There remains to be considered the plaintiff’s alternative claim that said lamps are properly dutiable at the rate of 35 per centum ad valorem under the provision in said paragraph 353 for “articles suitable for producing * * * controlling, or distributing electrical energy.” As to the applicability of that provision to the imported lamps we believe the decision of the appellate court in A. N. Khouri & Bro. v. United States, 22 C. C. P. A. 28, T. D. 47037, is controlling. That case involved the question of the tariff classification of certain floor and base lamps of various shapes and sizes, in chief value of metal, usable, after being wired and equipped with switches, sockets, and bulbs, for electric lighting. In affirming the decision of this court in A. N. Khouri & Bro. v. United States, Abstract 24294, 63 Treas. Dec. 1564, in which we held that the lamps were not within the purview of said paragraph 353, the appellate court said:

Paragraph 353 of the 1930 act is new to tariff legislation. Its legislative history, as set forth in the brief on behalf of the Government, indicates, we think, that Congress was seeking largely to provide a particular classification for certain types of electrical devices, some of which had been theretofore classified as machines, and others as manufactures of metal, or articles in chief value of metal, and possibly some under still other provisions.
We do not find in it, however; any language which seems to us to show a legislative intent of bringing lamp bases, or unfinished lamps, under said paragraph as “parts” of any of the numerous things for which provision is there made.

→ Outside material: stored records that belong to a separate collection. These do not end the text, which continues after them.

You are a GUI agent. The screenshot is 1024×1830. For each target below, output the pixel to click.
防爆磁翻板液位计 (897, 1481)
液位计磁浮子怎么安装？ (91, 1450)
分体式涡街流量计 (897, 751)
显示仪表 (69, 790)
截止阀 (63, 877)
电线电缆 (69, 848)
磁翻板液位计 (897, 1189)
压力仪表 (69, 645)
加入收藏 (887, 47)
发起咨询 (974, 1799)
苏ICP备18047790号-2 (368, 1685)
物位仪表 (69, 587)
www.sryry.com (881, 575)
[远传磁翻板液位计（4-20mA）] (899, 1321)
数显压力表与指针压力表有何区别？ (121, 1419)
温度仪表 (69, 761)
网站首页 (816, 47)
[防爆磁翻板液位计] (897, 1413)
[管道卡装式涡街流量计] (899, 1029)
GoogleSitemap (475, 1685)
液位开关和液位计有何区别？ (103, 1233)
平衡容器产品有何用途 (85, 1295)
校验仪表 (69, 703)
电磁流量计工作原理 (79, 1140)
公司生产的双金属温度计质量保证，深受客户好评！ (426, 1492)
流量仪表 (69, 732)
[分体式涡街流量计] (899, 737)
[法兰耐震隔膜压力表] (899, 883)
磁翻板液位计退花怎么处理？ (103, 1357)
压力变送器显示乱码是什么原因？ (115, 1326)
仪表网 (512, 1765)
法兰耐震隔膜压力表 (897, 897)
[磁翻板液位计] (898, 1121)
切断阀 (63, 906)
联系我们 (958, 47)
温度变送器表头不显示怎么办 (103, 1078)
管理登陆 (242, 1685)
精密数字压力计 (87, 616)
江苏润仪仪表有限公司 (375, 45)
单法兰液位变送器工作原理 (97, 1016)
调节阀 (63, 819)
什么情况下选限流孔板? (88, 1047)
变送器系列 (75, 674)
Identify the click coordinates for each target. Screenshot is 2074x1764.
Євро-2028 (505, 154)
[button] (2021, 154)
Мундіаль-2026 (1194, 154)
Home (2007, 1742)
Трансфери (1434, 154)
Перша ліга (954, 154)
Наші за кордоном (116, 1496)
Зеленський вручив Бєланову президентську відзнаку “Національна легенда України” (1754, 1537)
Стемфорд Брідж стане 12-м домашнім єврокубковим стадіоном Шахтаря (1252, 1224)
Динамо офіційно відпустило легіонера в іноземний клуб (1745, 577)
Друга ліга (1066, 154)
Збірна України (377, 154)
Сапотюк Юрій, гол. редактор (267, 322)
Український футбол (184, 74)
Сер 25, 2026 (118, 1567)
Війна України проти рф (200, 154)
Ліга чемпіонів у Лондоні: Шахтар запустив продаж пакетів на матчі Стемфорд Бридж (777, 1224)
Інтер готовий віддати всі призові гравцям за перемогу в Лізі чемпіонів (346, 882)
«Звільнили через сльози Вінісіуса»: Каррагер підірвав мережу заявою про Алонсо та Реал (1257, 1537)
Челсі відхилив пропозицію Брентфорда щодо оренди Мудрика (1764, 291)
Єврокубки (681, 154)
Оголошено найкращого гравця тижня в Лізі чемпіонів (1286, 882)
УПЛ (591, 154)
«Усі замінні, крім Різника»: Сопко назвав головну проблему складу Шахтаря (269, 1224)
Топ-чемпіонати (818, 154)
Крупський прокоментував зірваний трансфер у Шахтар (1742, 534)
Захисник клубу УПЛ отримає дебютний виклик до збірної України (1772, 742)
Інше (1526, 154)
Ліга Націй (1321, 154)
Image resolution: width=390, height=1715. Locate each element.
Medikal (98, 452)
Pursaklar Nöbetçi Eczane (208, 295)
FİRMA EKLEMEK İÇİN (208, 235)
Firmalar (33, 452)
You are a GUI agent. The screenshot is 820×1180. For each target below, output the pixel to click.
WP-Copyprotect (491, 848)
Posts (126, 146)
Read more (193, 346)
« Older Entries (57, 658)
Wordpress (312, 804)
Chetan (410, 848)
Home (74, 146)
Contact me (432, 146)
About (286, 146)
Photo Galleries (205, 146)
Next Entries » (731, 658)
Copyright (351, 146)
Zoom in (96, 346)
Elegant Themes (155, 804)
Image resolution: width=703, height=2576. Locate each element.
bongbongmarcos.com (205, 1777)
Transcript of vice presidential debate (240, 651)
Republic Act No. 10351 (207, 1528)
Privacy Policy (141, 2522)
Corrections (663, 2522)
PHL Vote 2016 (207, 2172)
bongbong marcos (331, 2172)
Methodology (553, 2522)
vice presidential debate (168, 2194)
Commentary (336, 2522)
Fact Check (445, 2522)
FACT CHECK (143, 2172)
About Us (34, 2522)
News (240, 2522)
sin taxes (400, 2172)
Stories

We do not understand that there is any claim here that lamps, or lamp bases, are ejusdem generis with any of the articles eo nomine mentioned in said paragraph 353. The argument is rather to the effect that since the paragraph provides for “electrical * * * wiring * * * apparatus, instruments * * * and devices; * * * and parts thereof, finished or unfinished * * and since it is essential to wire lamps of the kind here at issue in order to furnish light, the language is broad enough to include them. The suggestion is that the wire, with other appurtenances, is suitable for distributing electrical energy and does distribute it.
In the sense that the electric current passes by means of a wire there, is a distribution in a broad sense, but as used in said paragraph 353, we think “articles suitable for * * * distributing electrical energy” obviously must be given the technical meaning appertaining to the art, and that means through or over which electrical current merely passes were not intended to be included therein. Electrical distributors have a well-understood meaning in the art. Webster’s New International Dictionary gives as one definition of distributor:
An apparatus for distributing an electric current, either to various points in rotation, as in some motors, or along two or more lines in parallel, as in a distributing system.
We do not regard the lamps or lamp bases here at issue as being the type of electrical apparatus, instrument, or device intended to be covered by the paragraph.

*5Inasmuch, as the lamps involved herein were not wired as imported, they were in the same category as those before the appellate court in the cited case.

Upon all the facts and the law applicable thereto we hold that the present so-called fog lamps are properly dutiable at the rate of 45 per centum ad valorem under paragraph 397 of the Tariff Act of 1930 as manufactures of metal not specially provided for, as classified by the collector. All claims of the plaintiff are therefore overruled and the decision of the collector is affirmed. Judgment will be rendered accordingly.